According to the company, the study will randomly assign patients to receive “conventional circulatory support” or to the Impella CP device, with inotropic support if needed. DanShock has a planned enrollment of 360 patients and a primary endpoint of death. Another randomized trial, STEMI DTU, is currently evaluating the best duration of Impella CP use prior to PCI in approximately 50 patients with anterior STEMI but without shock.
The question is whether DanShock will settle anything. As Rao put it, “If the trial ends up showing no difference between the treatment strategy and the control strategy, there is always the question of whether it was adequately powered. That’s the biggest risk—if a 300-patient trial shows no difference, does it add to our database, or does it simply fuel the controversy more?” Supporters of Impella will say the trial was just too small, while critics will point to it as yet another negative trial, he explained. And until DanShock reports results, the field won’t know whether the trial is sufficiently powered.
Hash(tag)ing It Out
Doubts over DanShock’s future, as well as back-and-forth over the randomized data gap, erupted on Twitter not long ago and seemed to unsettle many on both sides of the debate raging under the hashtag #RCT4IMPELLA.
What’s clear, according to those who spoke with TCTMD, is that online discussions are valuable but can get out of hand, even among professionals identifying themselves by their real names.
“As medical professionals, people are listening to what we’re saying, people are watching what we’re saying, and maintaining professionalism and civility is important,” noted Pinto, who said he likes to hear opposing views. “And if that erodes, I get very disappointed in myself and my colleagues as a representation of our profession, and that’s what I don’t like to see on Twitter.”
For Rao, the discussion has been “really fascinating.”
“I think that it’s good people are questioning the data,” he said. “I hope we come to some resolution on it.”
Suh, who stoked much of the debate, said that “Twitter has been a really eye-opening experience, because it allows for open conversation pretty quickly.” Not only can there be misunderstandings among those taking part, there are also bystanders—patients, too, can see what’s posted online. This public record could have implications for malpractice claims, Suh suggested. “It’s never happened before, but it’s definitely in the realm of feasibility.”
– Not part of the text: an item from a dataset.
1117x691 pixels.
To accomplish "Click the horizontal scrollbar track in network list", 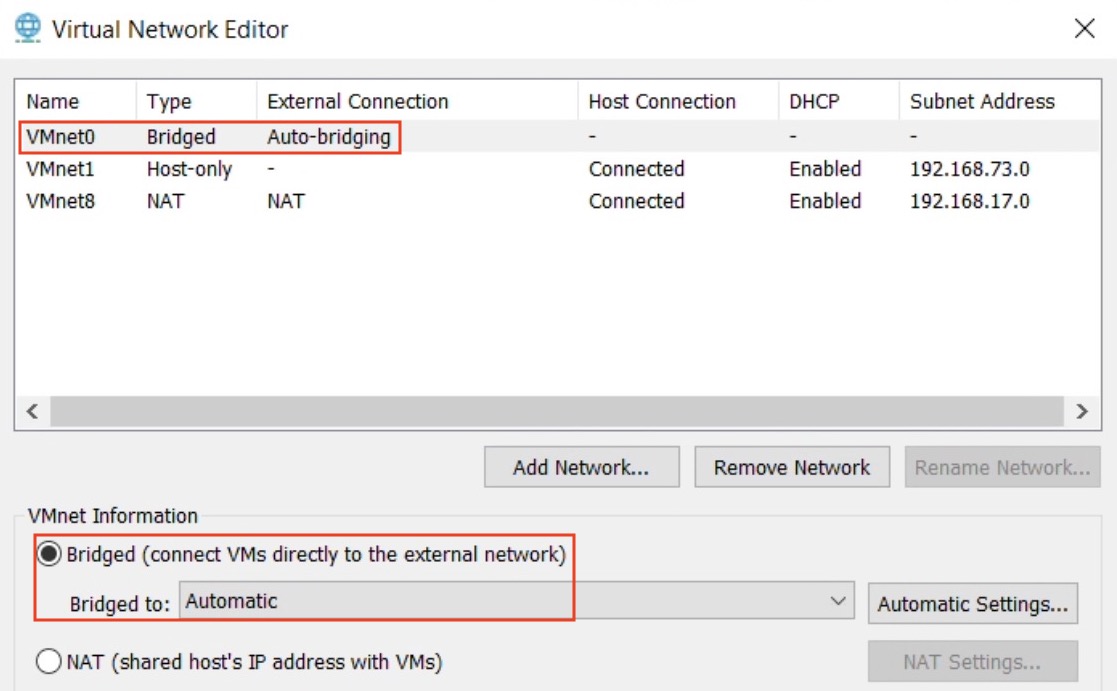I will point(555,412).
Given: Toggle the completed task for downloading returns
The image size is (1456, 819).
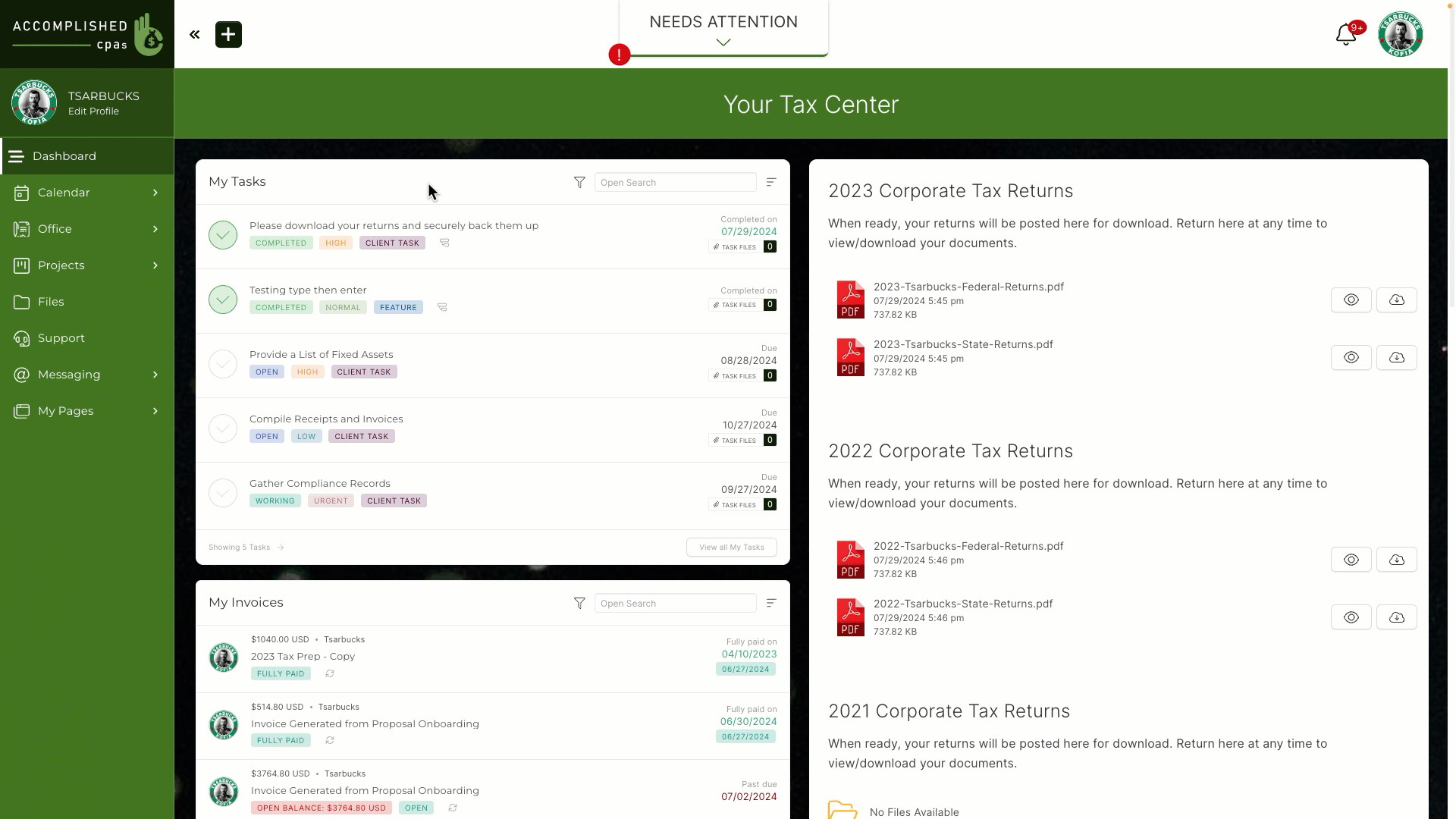Looking at the screenshot, I should coord(223,234).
Kirtane, for his part, also expressed concerns over tweets being in a public forum, where nuance is easy to miss.
“While I understand that it’s important for transparency, so that patients and anybody out there can see how physicians interact with one another, I also think that with 280 characters you can’t appreciate the depth of the conversation and the things that often go unsaid,” he said, adding, “The other challenge is one sees sarcasm and jokes interspersed with serious conversations about patients dying and to be honest with you, I don’t think physicians ought to conduct themselves that way.”
- Burkhoff reports that his employer, the Cardiovascular Research Foundation, receives research and grant support from Abiomed.
- Bilazarian is an employee of Abiomed.
- Kaul, Rao, and Suh report no relevant conflicts of interest.
- Kirtane reports receiving institutional funding to Columbia University and/or Cardiovascular Research Foundation from Thoratec/St. Jude/Abbott Vascular, Abiomed, CSI, Medtronic, Boston Scientific, CathWorks, Siemens, Philips, and ReCor Medical as well as conference honoraria and travel/meal reimbursements.
- Pinto reports serving as a consultant to Abiomed.